Konkurs – życiowe motto
Zasady
Zgłoszenie konkursowe polega na dodaniu komentarza pod niniejszym wpisem blogowym.
Należy podać swoje życiowe motto i uzasadnić wybór.
Nagroda
Nagrodą jest plakat lub płótno typograficzne firm Babafu, Minimalliving lub Mint Mouse do wyboru ze sklepu fundatora nagrody – firmy I hate design. Jury złożone z przedstawicieli sklepu I hate design oraz bloga Ładne rzeczy! przyzna dwie równorzędne nagrody.
Termin
Na Wasze zgłoszenia czekamy od 14 do 27 listopada (godz. 23.59) 2013 roku.
Wybór zwycięzcy
Z wszystkich zgłoszeń spełniających warunki konkursu opisane w niniejszym regulaminie, jury w składzie przedstawicieli: sponsora oraz bloga Ładne rzeczy! wybierze ich zdaniem najciekawsze. Wybór jury jest niepodważalny.

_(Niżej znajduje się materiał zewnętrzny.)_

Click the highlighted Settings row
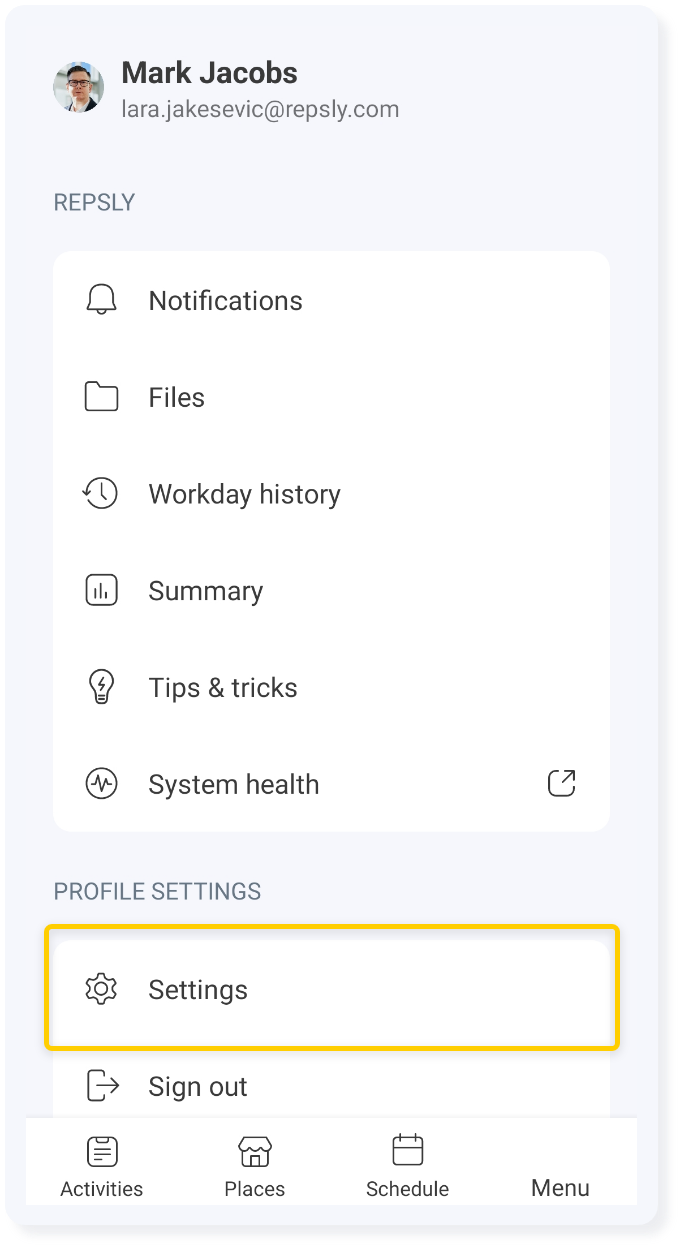Viewport: 683px width, 1250px height. (x=332, y=988)
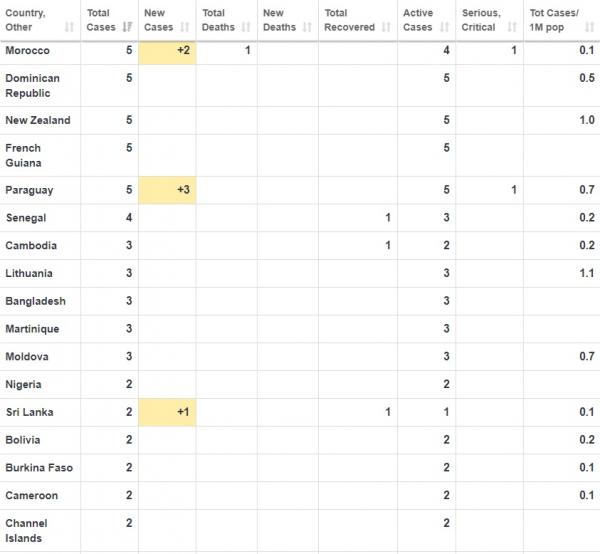Select Paraguay's highlighted +3 cell
The height and width of the screenshot is (554, 600).
167,190
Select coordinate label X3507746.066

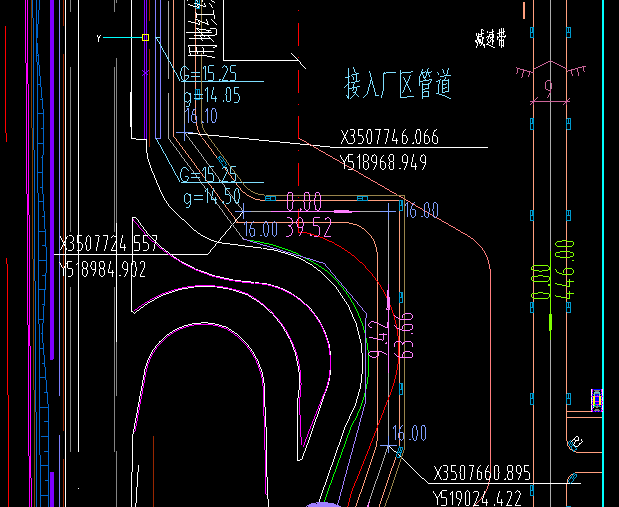[x=389, y=138]
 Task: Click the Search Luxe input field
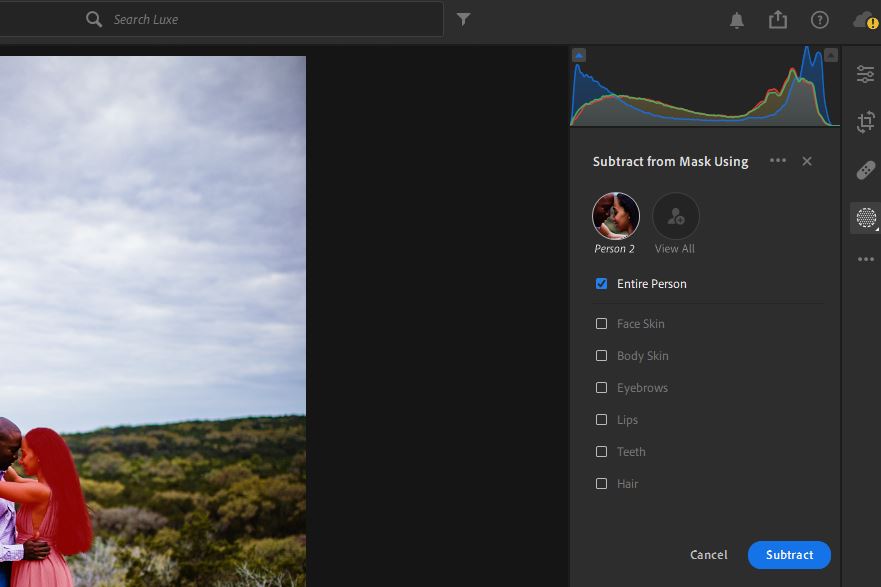(x=270, y=19)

Zwycięzca zostanie wyłoniony do 4 grudnia br, a rozwiązanie konkursu ukaże się na blogu Ładne rzeczy! Adres do wysyłki nagrody (na terenie Polski) należy przesłać w ciągu 7 dni od ogłoszenia wyniku – w przeciwnym wypadku nagroda przepada.
Fundator nagrody:
http://www.ihatedesign.shoper.pl/
Problem który nie jest nasz- nie jest nasz! 🙂
Przypominam o kwestii UZASADNIENIA wyboru takiej a nie innej dewizy życiowej.

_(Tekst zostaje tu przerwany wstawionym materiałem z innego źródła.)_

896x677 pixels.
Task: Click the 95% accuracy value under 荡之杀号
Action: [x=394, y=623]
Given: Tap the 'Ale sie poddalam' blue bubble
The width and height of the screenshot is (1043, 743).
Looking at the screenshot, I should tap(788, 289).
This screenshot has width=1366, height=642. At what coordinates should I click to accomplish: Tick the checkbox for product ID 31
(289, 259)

Problem który nie jest nasz- nie jest nasz! To moje motto, które zdecydowanie pomaga nabrać mi dystansu do otaczających mnie ludzi i ich spraw. Dzięki niemu mam przynajmniej o połowę mniej problemów w życiu 🙂
” Nie ważne co się stanie, warto poświęcić pare chwil na uśmiech” i drugie
„Szaleńcy rozpedzają się tam , gdzie Aniołowie stępają ostrożnie. Także jestem szaleńcem, pędzę pod wiattr, skacze z urwiska, a mimo to widzę w tym szczęście! I nazywam to szczęściem! Tak więc jestem szaleńcem nie potrafiącym powstrzymać swoich pragnień. ”
Każda chwila naszego życia jest wyjątkowa i niegdy się nie powtórzy, a lepiej żałować że się coś zrobiło, niż że się tego nie zrobiło, więc z usmiechem robię wszystko co uważam za ważne i fajne w moim życiu, a nawet jak się nie uda tak jakbym tego chciała, to ja się do życia uśmiechnę i powiem że idę dalej, to przodu, bo to jest dla mnie ważne.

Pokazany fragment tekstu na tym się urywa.